Cold path (first run): Full glob scan → parallel SIMD parsing → build cache → aggregate.
Warm path (cached): Load cached summaries → recompute only today (past dates served from cache) → merge → aggregate.
Data Preservation
The cache isn't just for performance. AI CLIs silently delete session data — Claude Code defaults to cleanupPeriodDays: 30, wiping JSONL files after 30 days. When those files are gone, your token usage and cost history goes with them.
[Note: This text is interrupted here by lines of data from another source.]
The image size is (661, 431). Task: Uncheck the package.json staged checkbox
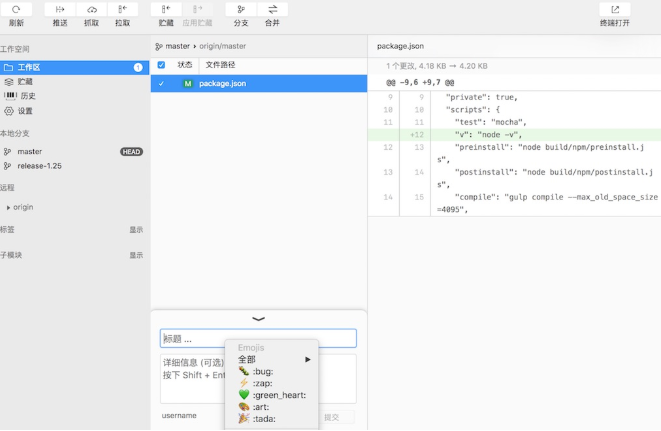click(x=162, y=84)
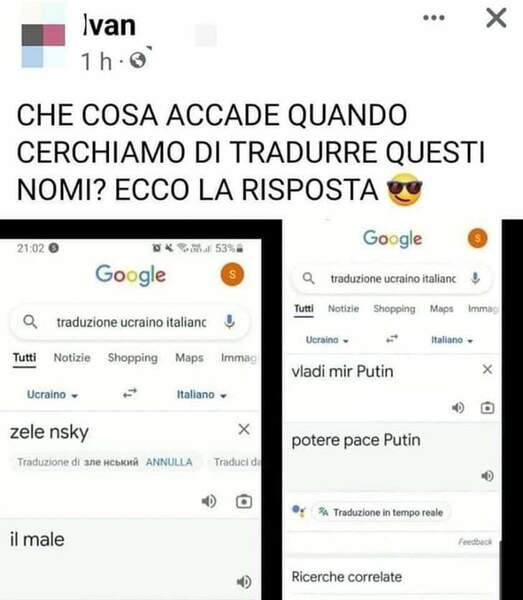Swap languages arrows in left translator
The width and height of the screenshot is (523, 600).
[130, 393]
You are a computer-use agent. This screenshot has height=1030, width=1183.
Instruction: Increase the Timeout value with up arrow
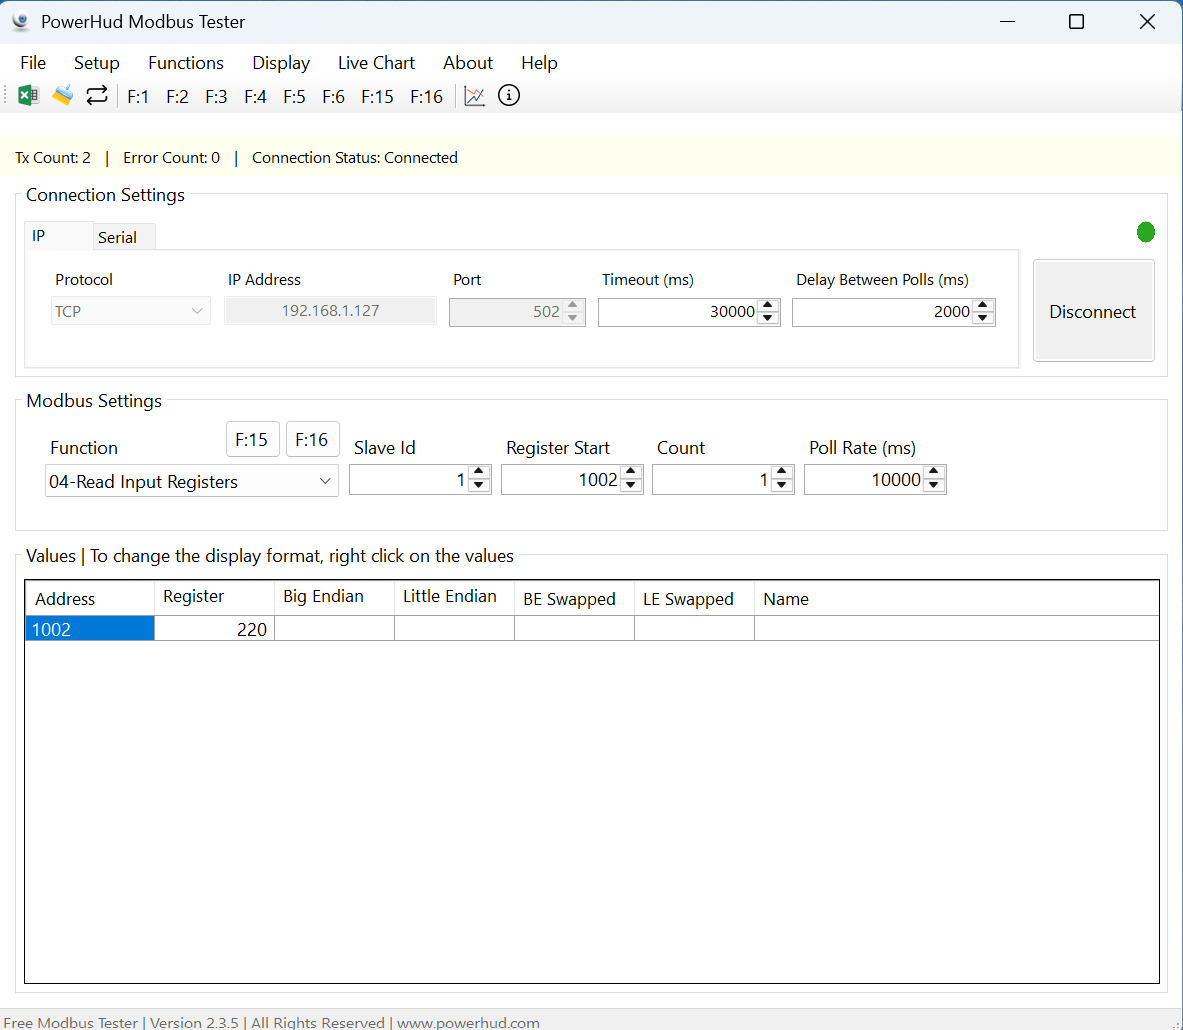click(768, 306)
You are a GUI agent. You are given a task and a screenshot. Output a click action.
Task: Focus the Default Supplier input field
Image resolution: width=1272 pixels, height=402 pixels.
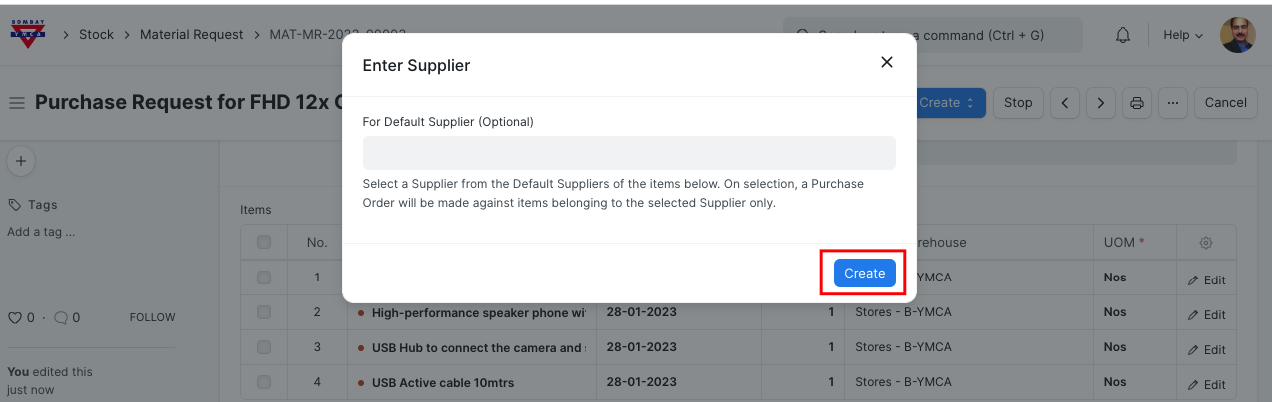(x=629, y=153)
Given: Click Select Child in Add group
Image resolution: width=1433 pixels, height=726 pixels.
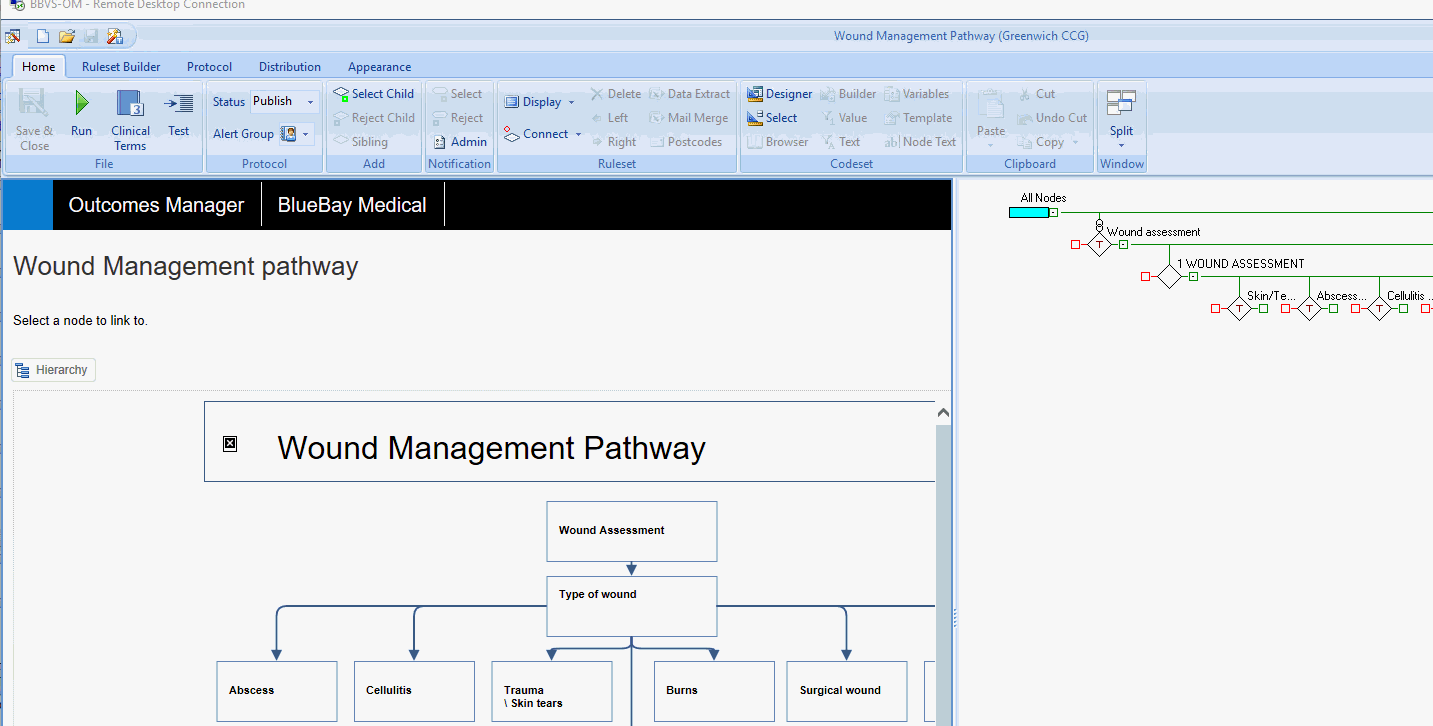Looking at the screenshot, I should coord(373,94).
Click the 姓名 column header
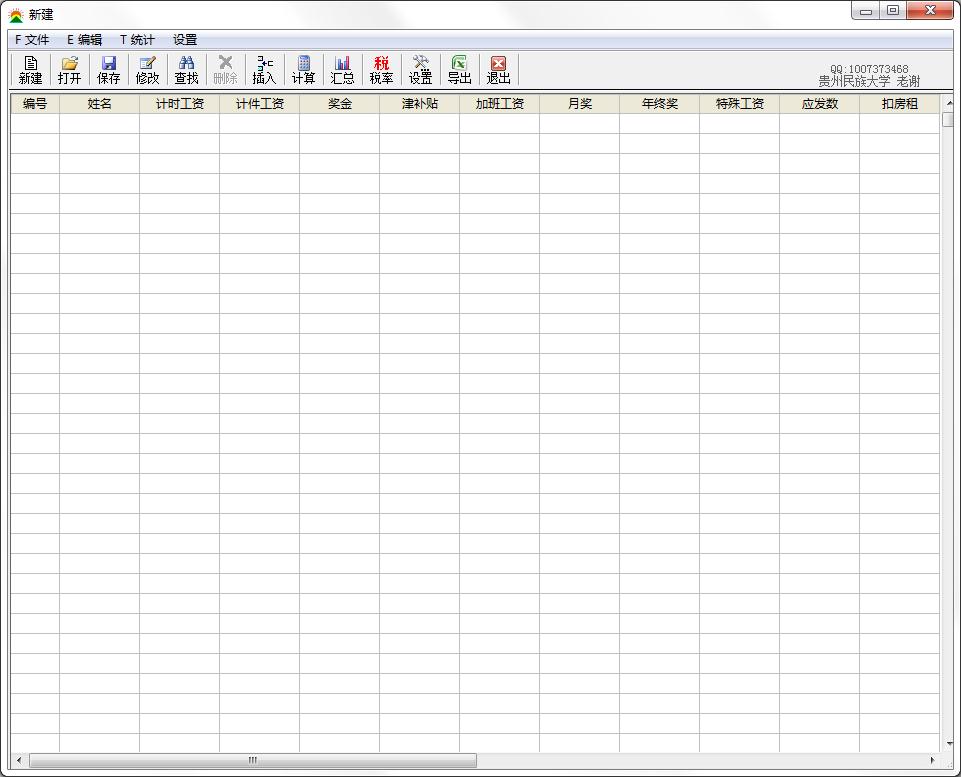Image resolution: width=961 pixels, height=777 pixels. pyautogui.click(x=99, y=104)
toktrack's daily cache solves this. Past dates are immutable — once a day is summarized, the result is never modified. Even if Claude Code deletes the original session files a month later, your cost history remains intact in ~/.toktrack/cache/.
Results
- ccusage (Node.js): ~43s
- toktrack (Rust): ~0.04s — ~1000x faster
| Mode | Time |
| Cold start (no cache) | ~1.0s |
| Warm start (cached) | ~0.04s |
| Throughput | ~3 GiB/s with rayon + simd-json |
Measured on Apple Silicon (M-series), 2,772 JSONL files, 3.4 GB total.
What I Learned
Node.js is excellent for many things, but parsing gigabytes of JSON across thousands of files exposes structural limits that no amount of optimization can fix:
- JSON.parse is fundamentally sequential
- Scaling libuv threads hits diminishing returns fast
- Worker Thread parallelism comes with serialization tax
- GC pressure grows with data volume
Rust's combination of SIMD JSON parsing, zero-cost parallelism, and no GC made the 40x speedup possible — not by clever algorithms, but by removing the bottlenecks entirely.
toktrack is open source. Feedback and contributions welcome!